Although Perpetua refers to a "vision" she had, it is only at the end of her description when she said that she “awoke”, that it is clear it was a dream .

almost half of the recorded visions in a sample of saints lives, histories, authobiographies, letters and hospital records from the Middle ages occur in a dream state
- Jerome Kroll and Bernard Bachrach, “Visions and Psychopathology in the Middle Ages”, The Journal of Nervous and Mental Disease 170.1 (1982): 41-49, 46).

Anthropological studies of non-Western peoples likewise reveals that they “see dreams as an alternative social word, as much outside the person as a convivial party, even if what goes on there is often far from convivial. For them, dreams are the gate to a sphere inhabited, like our own, by powers and people with which and with whom they live and cope…”
- Jeannette Marie Mageo, “Theorizing Dreaming and the Self,” Dreaming and the Self: New Perspectives on Subjectivity, Identity, and Emotion, ed. Jeannette Marie Mageo, 3-22 (New York: State University of New York Press, 2003), 8.

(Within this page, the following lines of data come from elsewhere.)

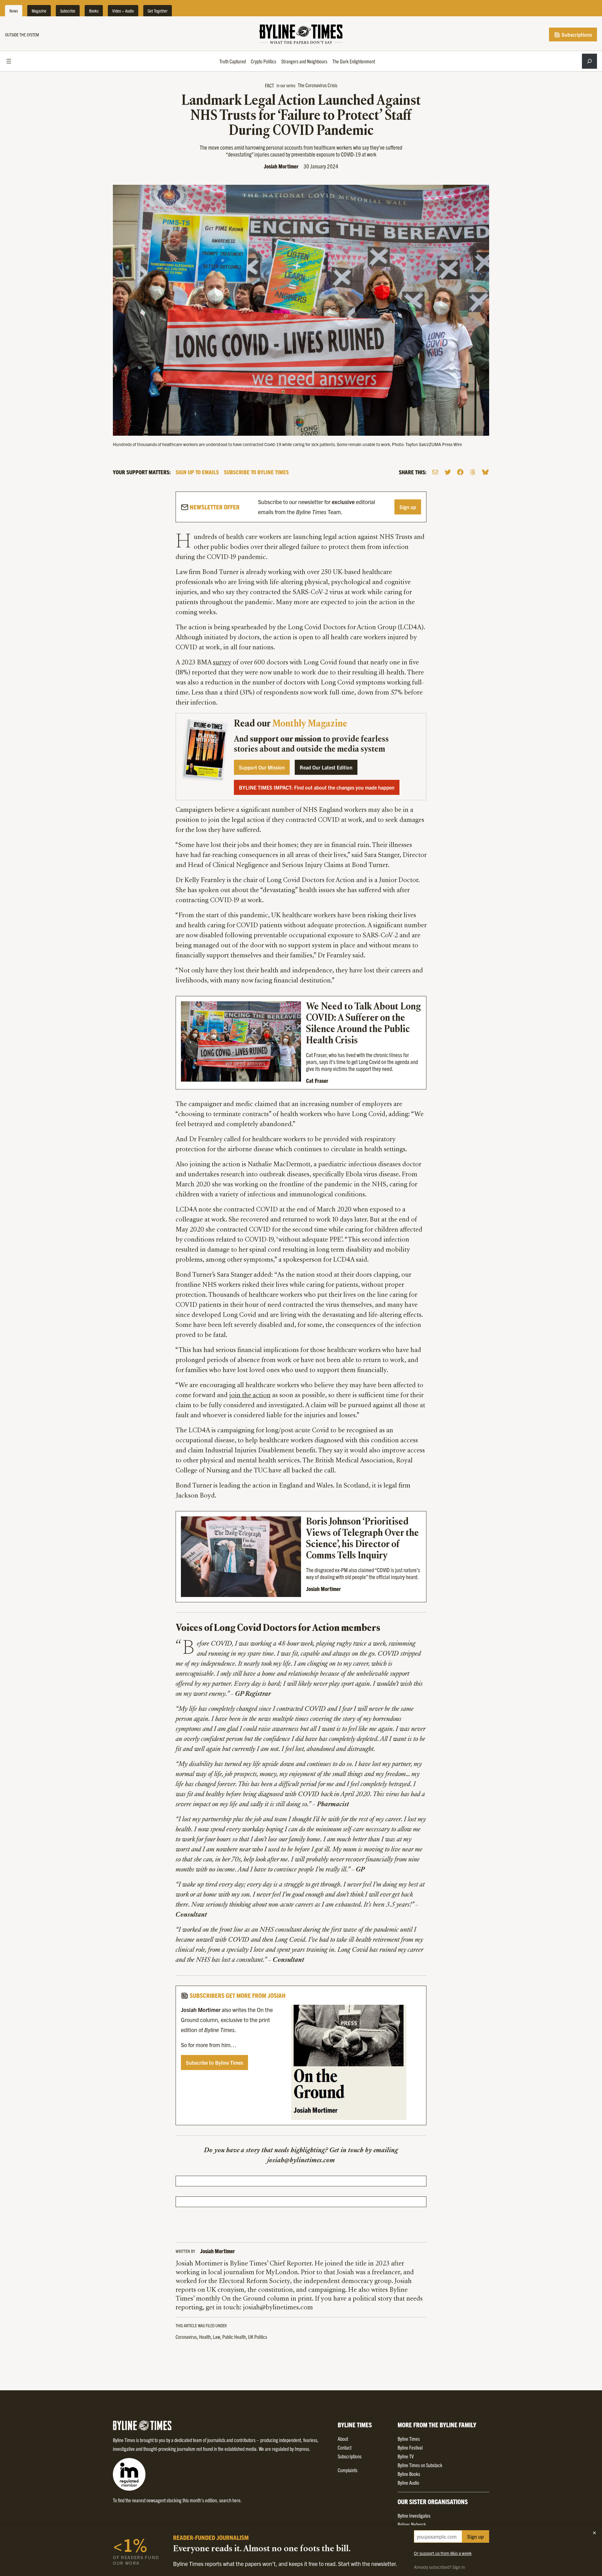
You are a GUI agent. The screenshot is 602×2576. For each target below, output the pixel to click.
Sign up (407, 507)
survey (222, 663)
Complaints (347, 2470)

“the majority of mankind learn to know God through dreams”
- Tertullian

Actually, "we" Westerners may be missing something here. Maybe dreams are the best source of knowledge?

3:51 pm

Blogger Pete W said...

Gosh... you really actually don't have enough to do, do ya?

I don't know what you wrote just above, but whatever you said, you win. I conceed. I agree. Even if you weren't aiming to 'beat' me.